[[ Exercise materials, beginning ]]

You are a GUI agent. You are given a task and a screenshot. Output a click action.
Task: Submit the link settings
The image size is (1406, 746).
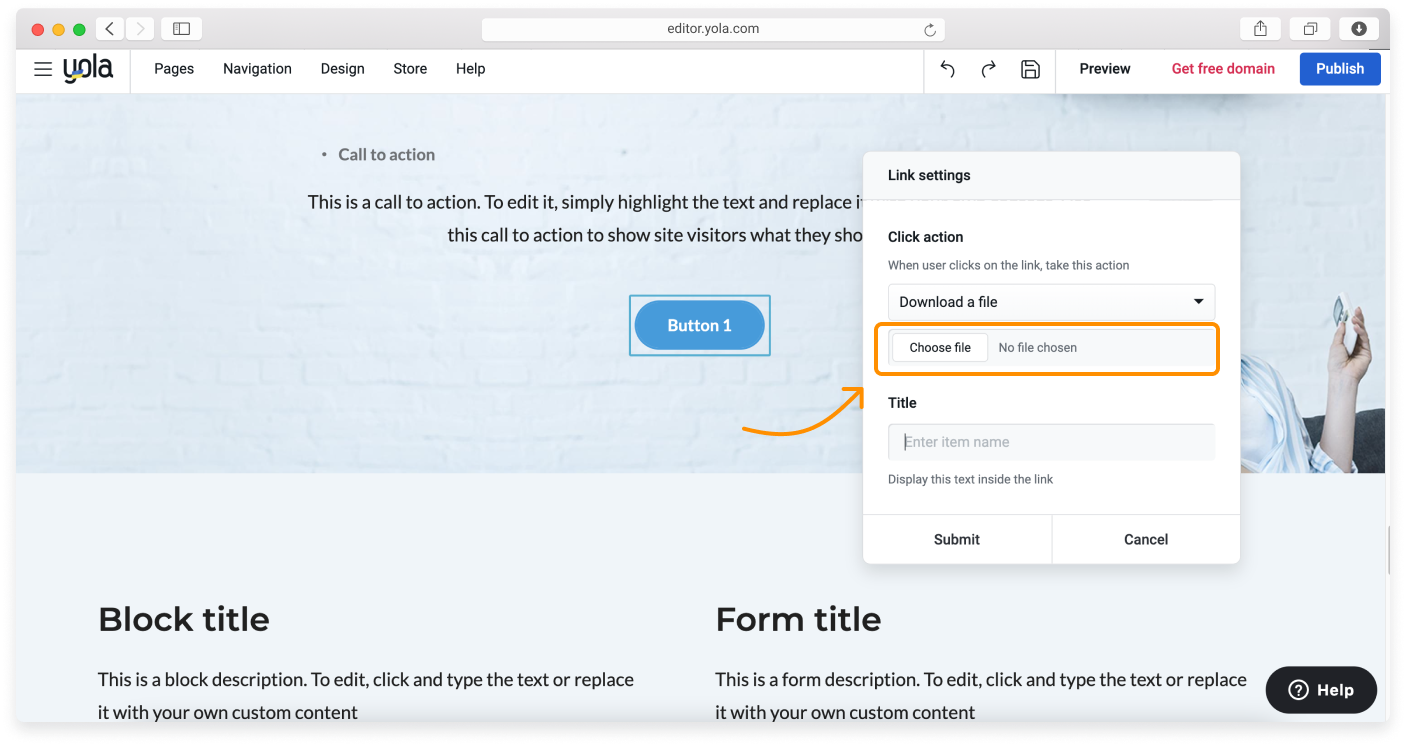(x=956, y=539)
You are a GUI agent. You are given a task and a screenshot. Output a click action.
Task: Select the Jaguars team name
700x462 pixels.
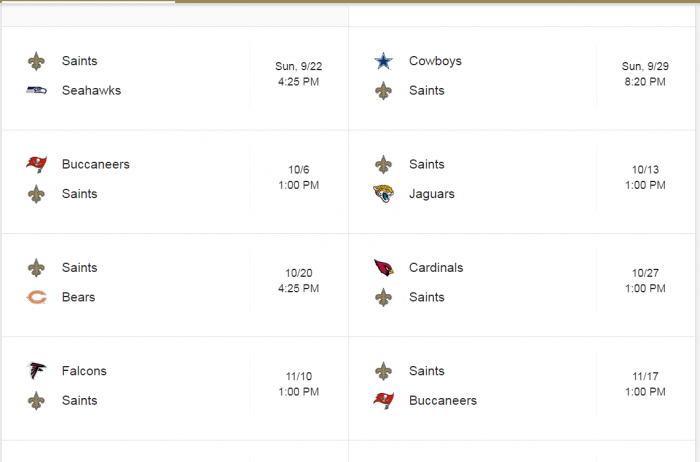(x=431, y=193)
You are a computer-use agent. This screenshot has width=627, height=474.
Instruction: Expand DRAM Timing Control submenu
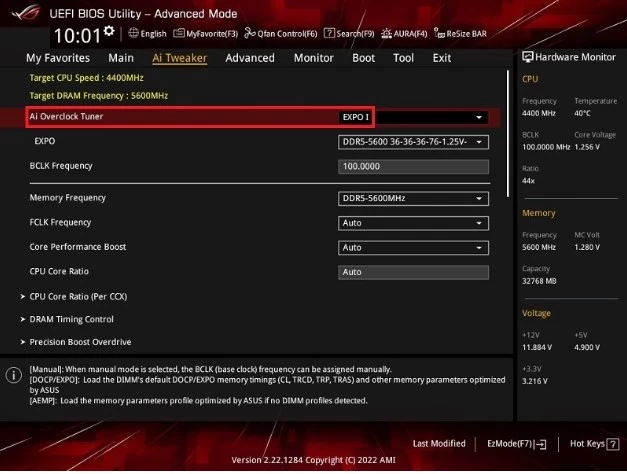point(71,319)
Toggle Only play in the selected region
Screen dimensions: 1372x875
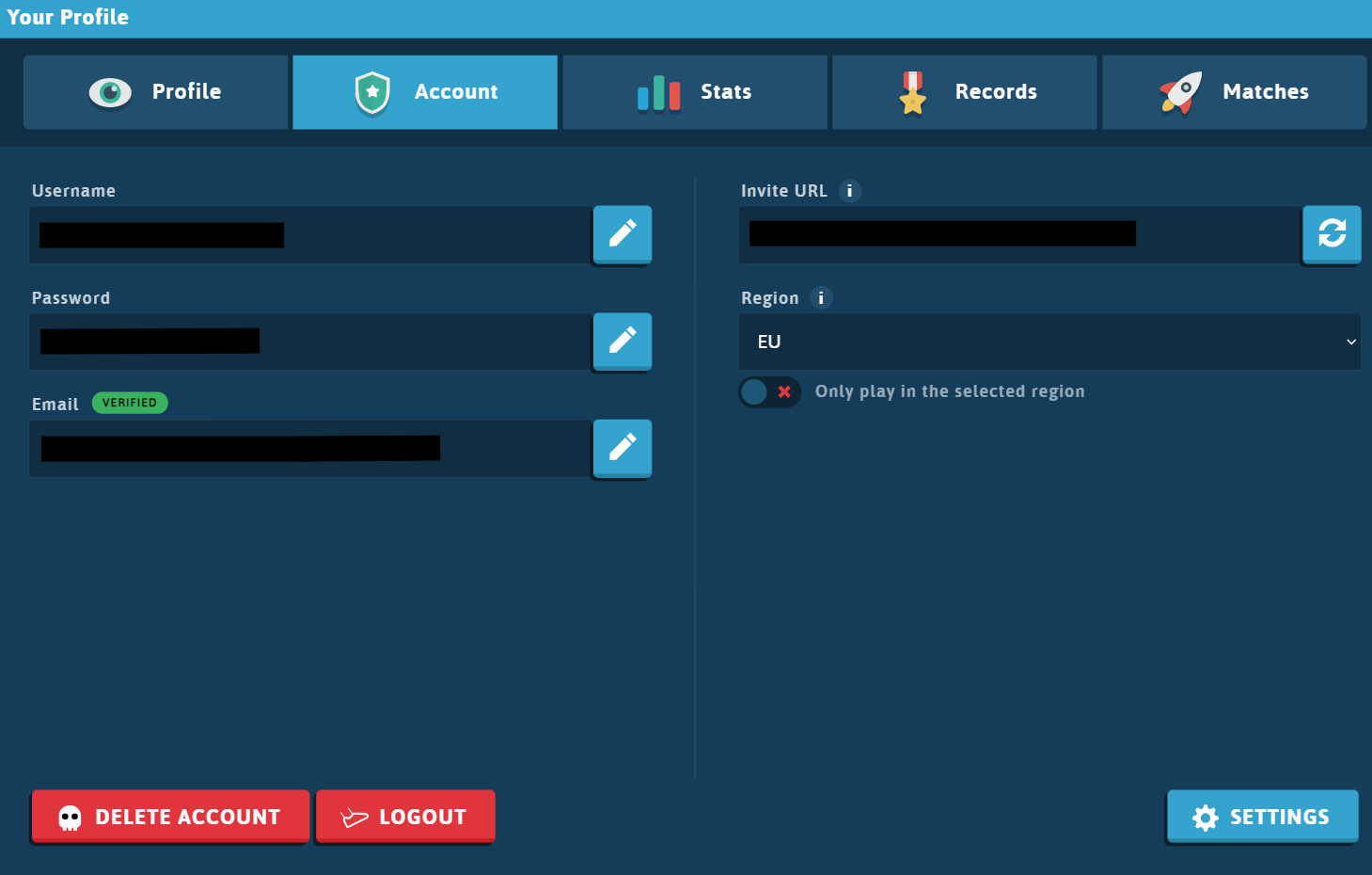(x=769, y=391)
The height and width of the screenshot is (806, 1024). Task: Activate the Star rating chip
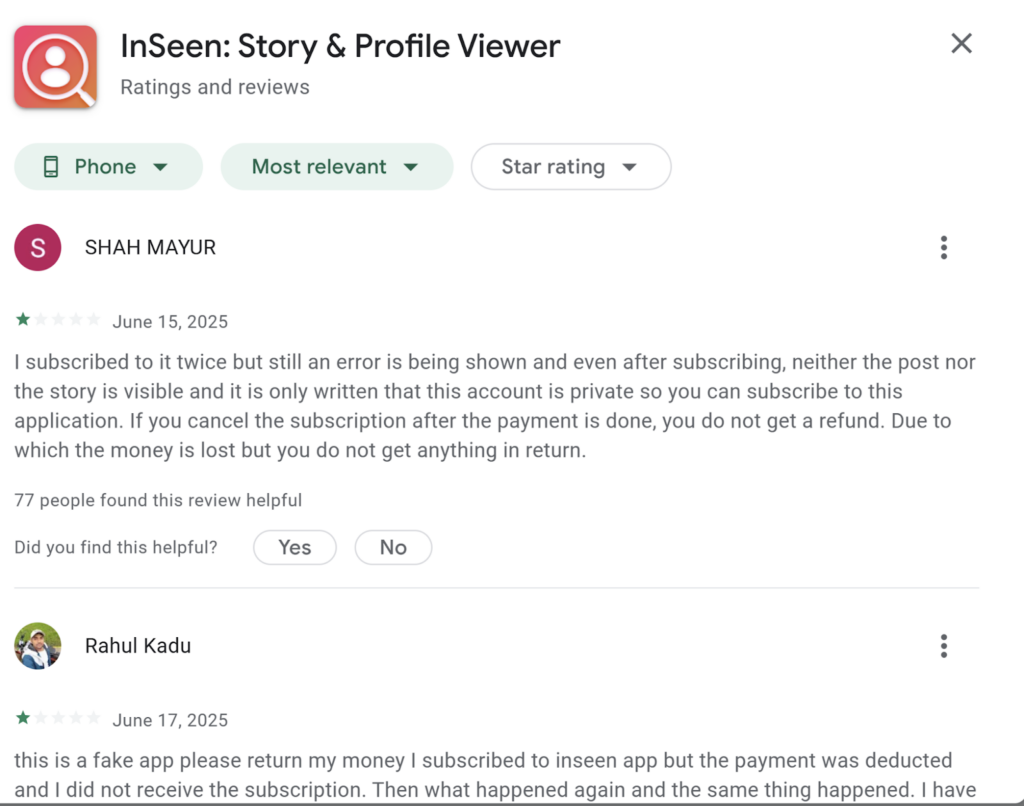(x=570, y=166)
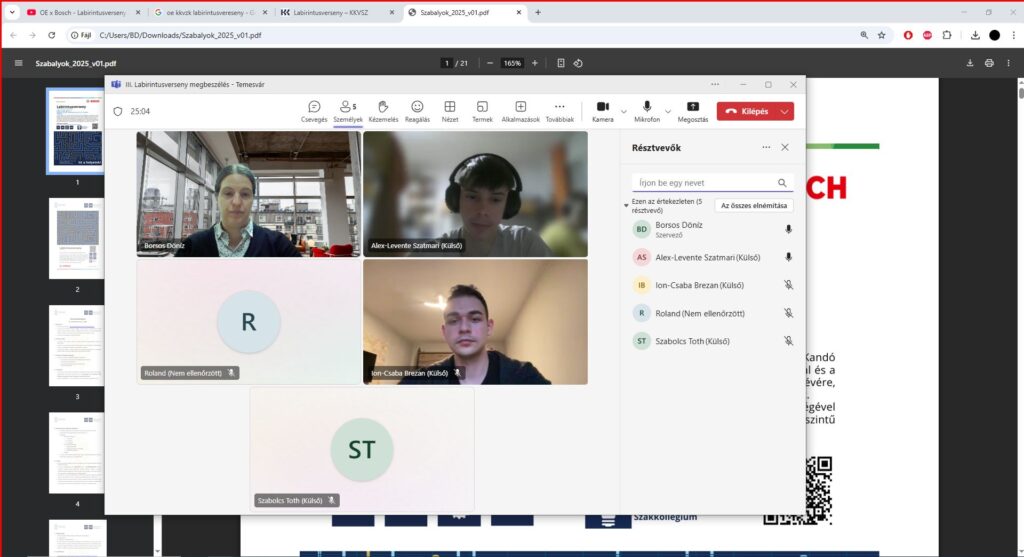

[[ Exercise materials, end ]]

#### Activity:
What is needed is an exact copy of the entries, without any images.

#### Solution to this problem:
You are a GUI agent. You are given a task and a screenshot. Output a click action.
Task: Submit the link settings
The image size is (1406, 746).
(x=956, y=539)
You are a GUI agent. You are given a task and a screenshot. Output a click action.
Task: Select the Jaguars team name
700x462 pixels.
(x=431, y=193)
You are a computer-use agent. This screenshot has width=627, height=474.
Instruction: Expand DRAM Timing Control submenu
point(71,319)
Toggle Only play in the selected region
Screen dimensions: 1372x875
(x=769, y=391)
The height and width of the screenshot is (806, 1024). Task: Activate the Star rating chip
(x=570, y=166)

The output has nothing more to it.